After his first wife's death, Livingston was remarried to Frances Redmond (1849–1916), the fifth daughter of William Redmond and Sabina Elizabeth (née Hoyt) Redmond, on March 1, 1881. Frances was a sister of Goold Hoyt Redmond and a grand-niece of Jesse Hoyt, a Collector of the Port of New York who was known for his role in the Swartwout-Hoyt scandal. In New York, his home was at 63 East 82nd Street and he had a country home in Islip on Long Island. Together, they were the parents of:

- Lilias Livingston (1882–1976), who married Henry Bowly Hollins Jr. (1882–1956), son of Henry Bowly Hollins and Evelina (née Knapp) Hollins and brother of golfer Marion Hollins, on June 28, 1904.
- Mary Lawrence Livingston (1883–1898), who died aged 15.
- Frances Lewis Livingston (b. 1886),

Livingston's wife died in June 1916. He later resided at 47 East 64th Street in New York.
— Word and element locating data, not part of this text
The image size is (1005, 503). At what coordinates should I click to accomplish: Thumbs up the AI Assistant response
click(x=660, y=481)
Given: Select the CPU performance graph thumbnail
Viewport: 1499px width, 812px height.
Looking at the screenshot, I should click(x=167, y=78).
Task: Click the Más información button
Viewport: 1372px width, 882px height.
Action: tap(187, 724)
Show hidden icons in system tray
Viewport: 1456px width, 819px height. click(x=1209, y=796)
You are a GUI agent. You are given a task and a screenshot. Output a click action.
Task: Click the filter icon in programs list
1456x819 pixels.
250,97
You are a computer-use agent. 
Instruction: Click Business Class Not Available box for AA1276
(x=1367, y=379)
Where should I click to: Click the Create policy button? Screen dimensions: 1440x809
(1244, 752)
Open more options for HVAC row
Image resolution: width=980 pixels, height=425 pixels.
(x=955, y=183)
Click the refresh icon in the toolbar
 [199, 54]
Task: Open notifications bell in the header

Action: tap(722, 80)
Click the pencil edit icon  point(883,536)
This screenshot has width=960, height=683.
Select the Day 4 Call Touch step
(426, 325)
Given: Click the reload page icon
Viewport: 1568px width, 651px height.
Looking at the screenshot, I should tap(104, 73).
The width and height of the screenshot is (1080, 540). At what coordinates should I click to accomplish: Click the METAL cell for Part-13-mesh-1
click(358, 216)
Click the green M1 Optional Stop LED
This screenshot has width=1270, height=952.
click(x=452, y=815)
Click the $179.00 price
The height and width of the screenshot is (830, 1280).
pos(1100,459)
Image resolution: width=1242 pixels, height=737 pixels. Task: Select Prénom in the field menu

He died at his home in New York City on Tuesday September 8, 1931. His funeral was held in Hyde Park, New York and he was buried at St. James Church Cemetery. His estate, estimated more than $500,000, was shared between his unmarried daughters Mary and Frances. His personal property was share between Mary and another daughter, Lilias, who received stock in the Amsterdam Investment Company and the Importers' Building Company. A great-grandson, Reginald Frost, received a $2,400 annuity until he was 21 years old at which point he received the principal of the fund.

===Descendants===
Through his daughter Lilias, he was the grandfather of Lilias Hollins (b. 1905), who married Reginald Radcliffe Frost (1897–1950) in 1929; Evelina Hollins (b. 1906); Hope Hollins (1907–1970), who was engaged to the English explorer Frank Bickerton in 1931 but broke the engagement in May before the June wedding; Henry Bowly "Harry" Hollins (1909–1991), who first married Elizabeth Wolcott Elkins (daughter of William M. Elkins) in 1931, and later married author Elizabeth Morgan Jay (1911–1991) in 1948, a descendant of Edwin D. Morgan and John Jay and the former wife of artist Stephen Etnier; Jean Hollins (b. 1910); and Robert Livingston Hollins (b. 1912).